Tuesday, April 20, 2010

What Do You Care What Other Peope Think?

Here is a book I've had sitting in my library for a couple of years: What Do You Care What Other People Think? by Richard Feynman and Ralph Leighton. I read Feynman's first book, Surely You're Joking, Mr. Feynman!, and loved it. He is so smart, yet had a great sense of humor which leads to some pretty entertaining stories. My friend, Brian, who gave both books to me thought I would enjoy them, and I definitely did. We've had our share of crazy adventures, and so we both identified with some of the craziness (imagine two boys in middle school walking around, in the city's underground storm drain pipes, just looking for interesting items. Or attemping to roller blade, for the first time, on a hilly road while sharing one pair of protective gear. Or trying to hide a massive hole in a garden with plywood. Or later using the same plywood to build a fort which we spent a grand total of ONE night in because it was too large to keep.) We're definitely not on the same level as Feynman, but we probably had as much fun.
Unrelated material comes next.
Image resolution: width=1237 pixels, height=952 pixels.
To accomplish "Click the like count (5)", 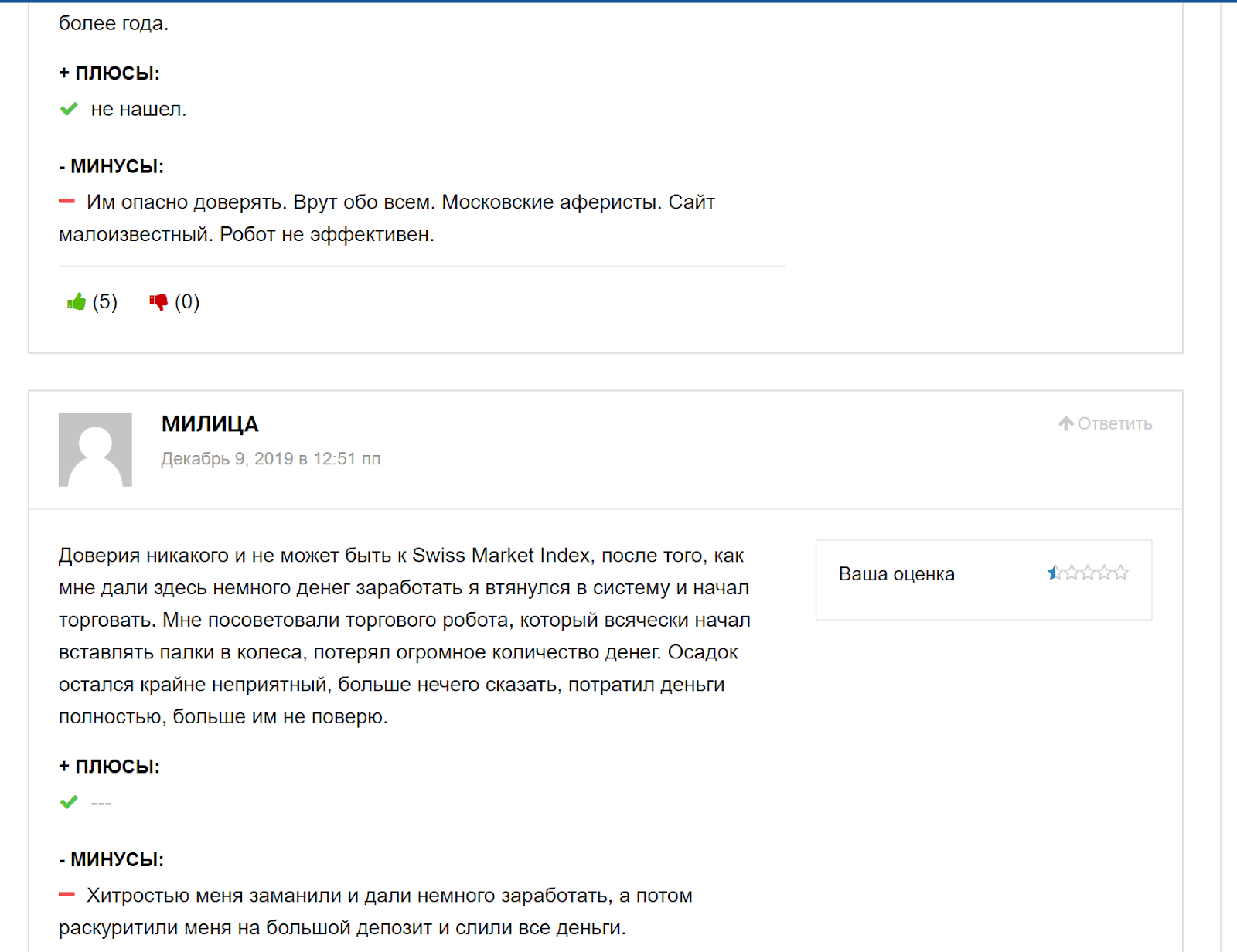I will coord(105,302).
Anyways, the first book focused on Feynman's more crazy stories. He shares lots of his pranks and adventures as a kid, as well as some of his goofy stories while at Los Alamos. The second book is broken into two parts: Stories and letters from when he was older and his experience with the challenger shuttle. For example, one of his interesting stories happened while traveling in Geneva, Switzerland. He was looking for a hotel to stay at for a Physical Society meeting he was attending. Unfortunately all the hotels in the area were booked. So, Feynman decided to stay at a place called Hotel City. It's the type of place that only as a door way on the street and a cloth divider for you personal room. They don't even take reservations! He said he had a blast staying there. They were blown away that a professor would be with them. And every time he got a message, they would race to his room to let him know. As far as he was concerned it was great. Even though the bedspread had a few holes, the place was clean and the people were friendly.
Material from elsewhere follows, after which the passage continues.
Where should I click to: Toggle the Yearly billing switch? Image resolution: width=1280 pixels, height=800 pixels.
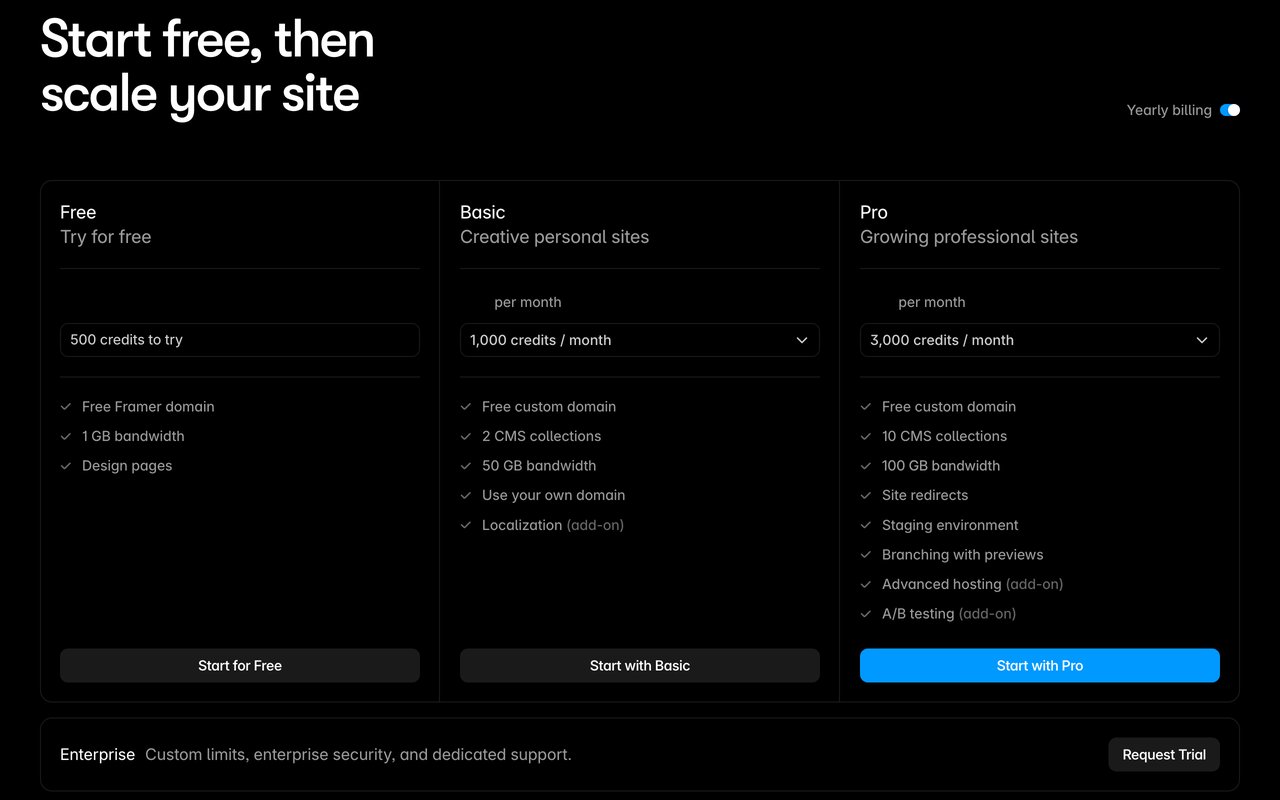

The second half of the book focuses on the Challenger explosion. After the Challenger exploded, Feynman was asked to be part of a commission to find out why the accident happened and make recommendations on how to fix it. Feynman was the one who broke the story about the O-rings not expanding properly because of the cold weather (the picture is of his experiment at a press conference). He also found many other organizational issues that could potentially lead to all sorts of problems. Throughout the whole story, he talks about how he wandered around just talking to people about what they did. The amazing part to me is how he retained information and was able to put the pieces together.

If you're looking for an entertaining biography, this series is a fun read. You'll want to start out with the first book, and it's well worth your time.